Allstate replaced its spokesperson of almost 20 years, Dennis Haybert, with 15-time Grammy Award winner Alicia Keys in July 2021. According to the carrier, Keys was selected as she “epitomizes warmth, empathy and trustworthy sensibilities that are core to the company and represents the optimistic, forward-thinking and courageous brand” they’re building. Beyond her selling more than 65 million records and 15 Grammy wins, the singer-songwriter also supports several communities; Keys co-founded a non-profit dedicated to helping families affected by HIV/AIDS called Keep a Child Alive and is a leader in the #NoMakeup Movement.

The carrier recently changed ad agencies from Leo Burnett to Droga5 and stopped running its “Mayhem” campaign, which was a character that planted chaotic events such as residential burglaries and car accidents played by Dean Winters. 

Kin Insurance 

Kin Insurance launched a home insurance campaign built around the “Florida Man” meme, popularized by a stream of freakish Florida-datelined news stories featuring male leads. Targeting homeowners in Florida, the campaign is a mockumentary-style video of a series of only-in-Florida mishaps due to the state’s history of unusual events and reports of bizarre activities. In addition to being the state where the company’s principal office is located, Florida is also the lightning capital of the country and leads the nation in the number of hurricanes making landfall. 


This campaign strays from the classic insurance commercial narrative centered on a fictional character or celebrity, and is the largest marketing campaign in the company’s history. The Kin creative team hopes to cast a more compassionate light on Florida, a state that often finds itself as the punchline.

As carriers create campaigns relevant to their niche audience or align with their company values, it seems to be working: the number of drivers purchasing personal car insurance is on the rise, particularly among Millennials and Gen Z consumers.

In fact, insurance-themed campaigns have been so successful that other companies with no relation to the industry have tested the waters with fake claims forms and policy perks: 


Unilever North America partnered with Breyers Cookies & Cream ice cream to launch Cookie Coverage as a part of the promotion of a new ice cream formula around National Insurance Day. The new formula includes 20% more cookie pieces, and “policyholders” were encouraged to file a claim and seek reimbursement of a replacement tub of ice cream if they weren’t completely satisfied with the cookie-to-cream ratio. 

Budweiser Canada

Budweiser Canada debuted BBQ Insurance so Canadians can enjoy the grilling season all summer long.
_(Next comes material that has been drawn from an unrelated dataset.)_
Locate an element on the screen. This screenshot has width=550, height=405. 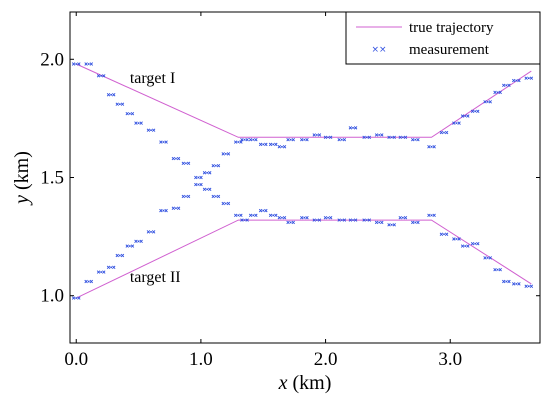
legend-marker-swatch: ×× is located at coordinates (378, 50).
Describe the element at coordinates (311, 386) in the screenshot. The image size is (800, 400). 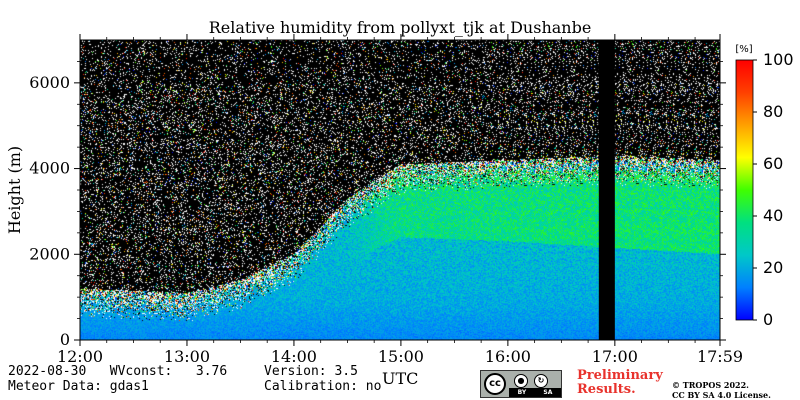
I see `footer-calibration-label: Calibration:` at that location.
More of a contest than an actual policy, BBQ Insurance allows Canadians who experience a “loss” due to their barbeque (equipment breakdown, event cancellation, etc) to complete a claims submission online for a chance to win a Budweiser BBQ Insurance package valued up to $2,500.  

With the surging popularity of insurance-related marketing campaigns, it will be interesting to see how these ads and commercials will shift from or maintain brand character loyalty.